Mountain View city officials are not in that camp; in fact recently they have been accused of giving the green light to just about any development project that comes before them. A recent meeting to protest a proposed four-story, 200-unit apartment building that would knock out the popular Rose Market and numerous other small shops at Castro Street and El Camino Real was attended by about 80 people who were asked to sign a petition opposing the project. It remains to be seen whether the council will approve it.
Mountain View's share (9,400 units) of Plan Bay Area's 660,000-unit housing quota through 2040 was approved last week at a joint meeting of the Metropolitan Transportation Commission and the Association of Bay Area Governments in Oakland. It calls for 9,400 new homes (more than 300 per year) and 15,640 new jobs (nearly 600 a year) through 2040. At that pace, the city could expect jobs to grow at a 33 percent clip and housing at 28 percent. Funds would be provided by the Plan to cities that approve housing along transit corridors like Caltrain and El Camino Real, an effort to boost environmentally sustainable development and prevent urban sprawl.
The city is already on that path, said planning director Randy Tsuda, given the recent approval of a new Mountain View general plan, a blueprint for development in the city that he says "aligns" with the goals of Plan Bay Area.

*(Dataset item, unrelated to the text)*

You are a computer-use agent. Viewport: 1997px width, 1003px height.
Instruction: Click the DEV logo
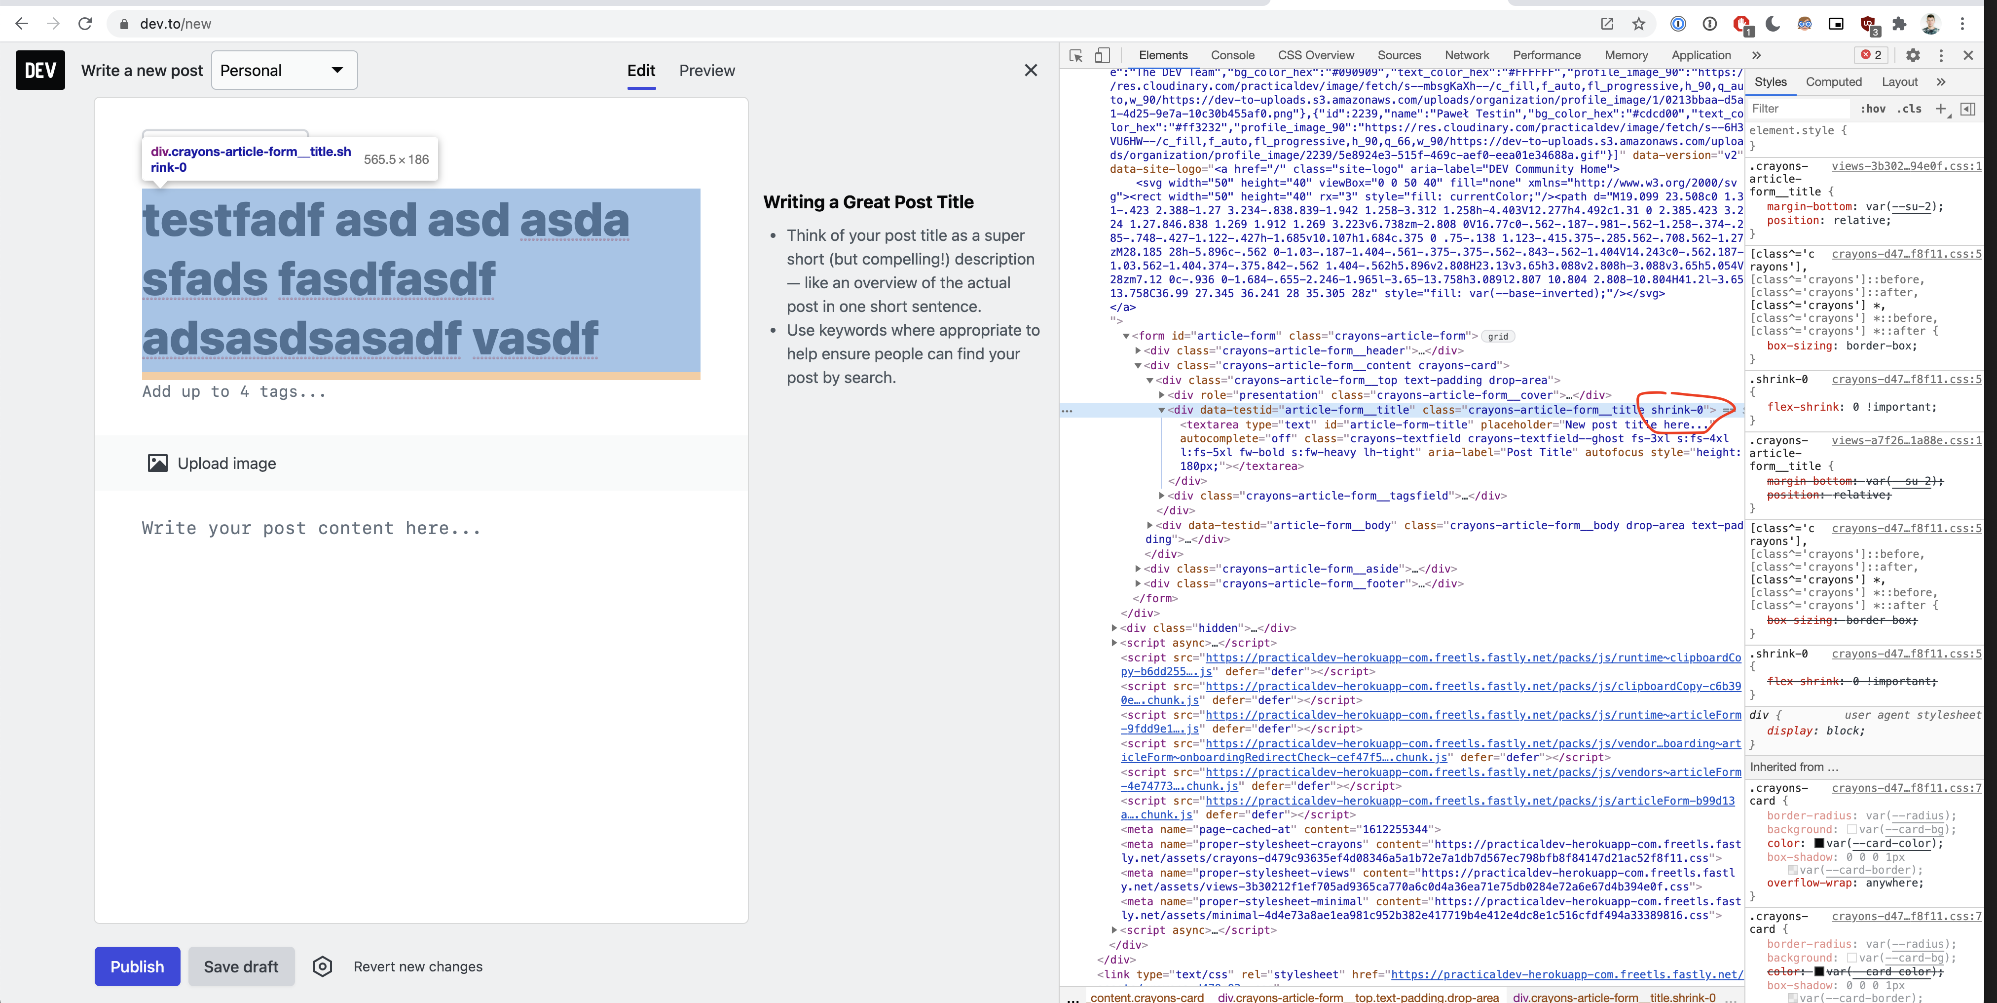click(40, 70)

But even with intelligent planning, the cumulative impact of huge housing developments like the Prometheus project at the old Minton's site, and others along El Camino Real are expected to attract thousands of new residents who will add to congestion on major arterial streets, the Bayshore Freeway and Caltrain. Many residents fear the loss of the small-town feel that for years has made Mountain View one of the most charming cities on the Peninsula.

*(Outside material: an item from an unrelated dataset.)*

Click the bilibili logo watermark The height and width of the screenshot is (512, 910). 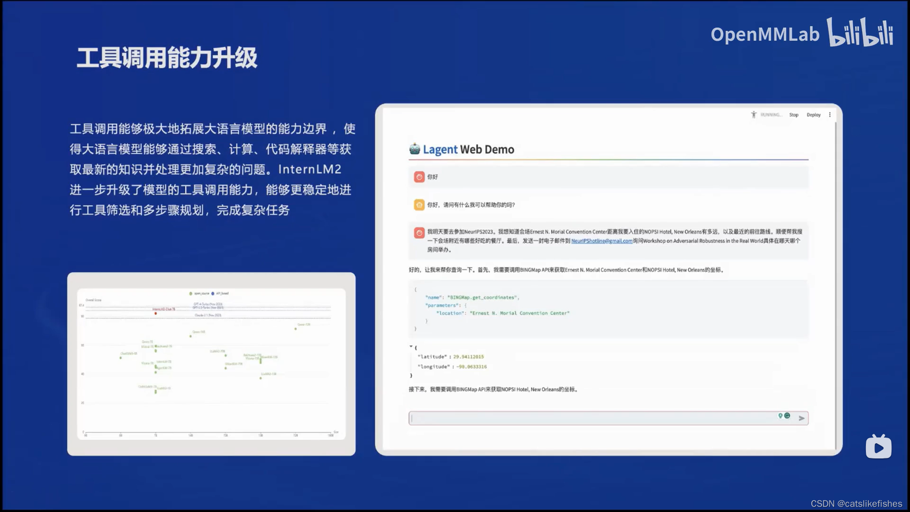click(860, 33)
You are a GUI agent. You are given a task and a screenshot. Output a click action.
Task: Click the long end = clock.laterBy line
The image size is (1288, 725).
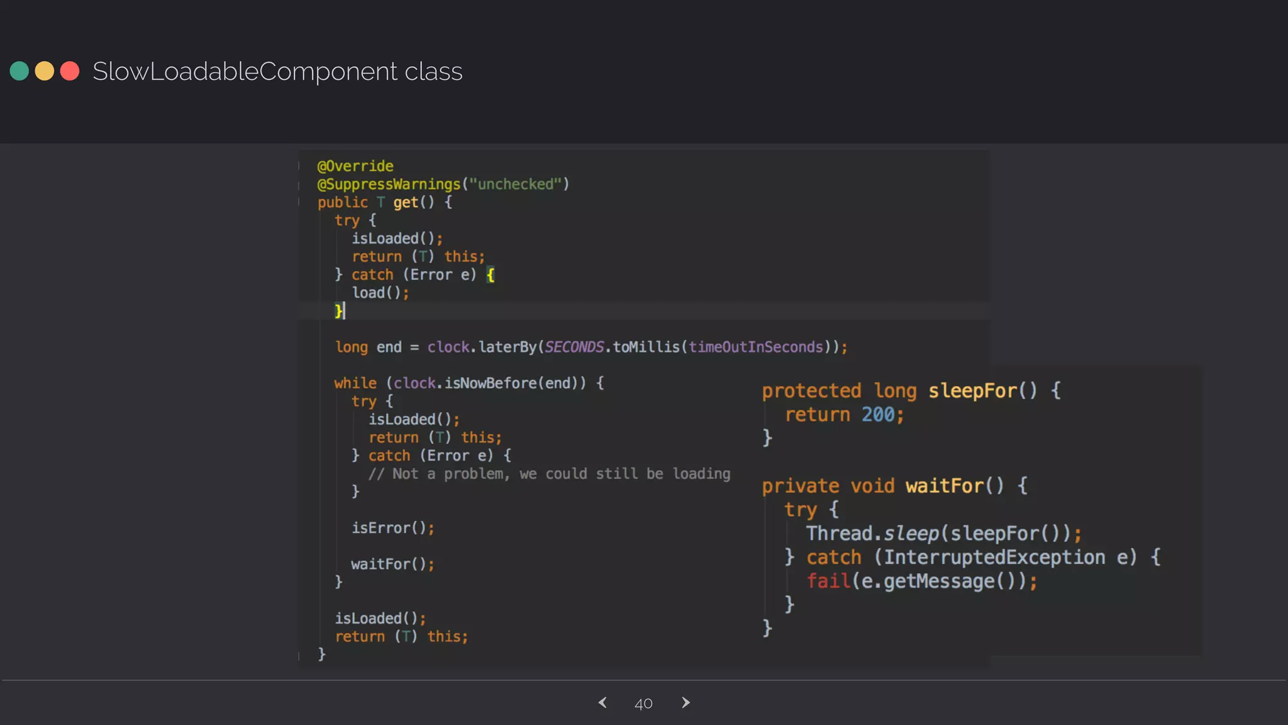(x=591, y=347)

The extraordinary growth of Silicon Valley, including thousands of good-paying jobs at Google and other high-tech companies, has provided a tremendous incentive to local developers to build office and housing complexes here. And although last week Google announced that it would delay a 1.1 million-square-foot office campus on Moffett Field which has been in the works for several years, the company still intends to go ahead with the project in six months to a year. The only regulatory hurdle remaining is to obtain city approval for a vehicle-pedestrian bridge over Stevens Creek. And since the remainder of the project is on federal land, it is outside the planning jurisdiction of the city.

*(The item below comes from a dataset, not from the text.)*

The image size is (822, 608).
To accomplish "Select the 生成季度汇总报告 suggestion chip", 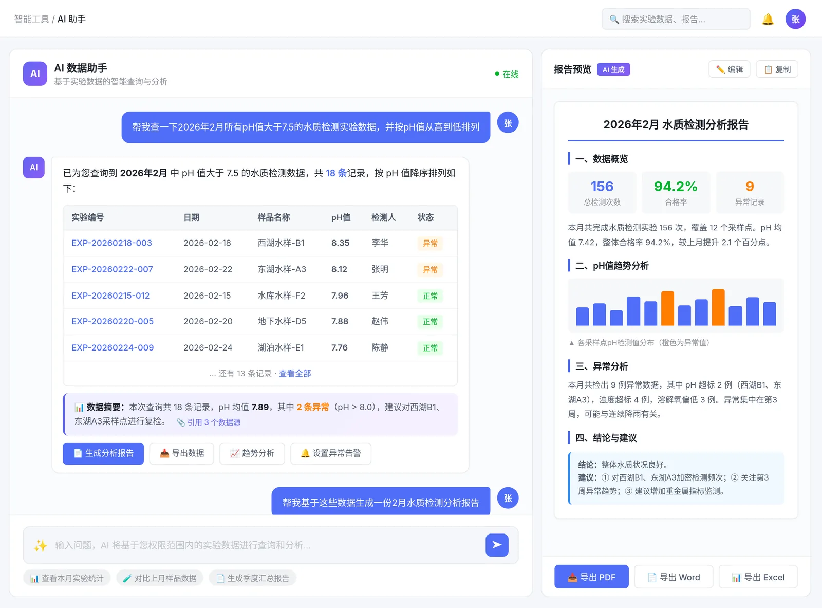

When fully occupied, Google's new building could house more than 3,000 workers, far exceeding the 600-a-year average job growth forecast by Plan Bay Area. And its Moffett Field location will mean workers will come by car or shuttle from Caltrain, adding a huge burden to the freeway interchanges and city's mass transit system. Accommodating this many new employees, and others who may not work at Google, will be an incredible challenge for the city and for regional transit planners as the city pushes closer to having 100,000 residents in the years ahead.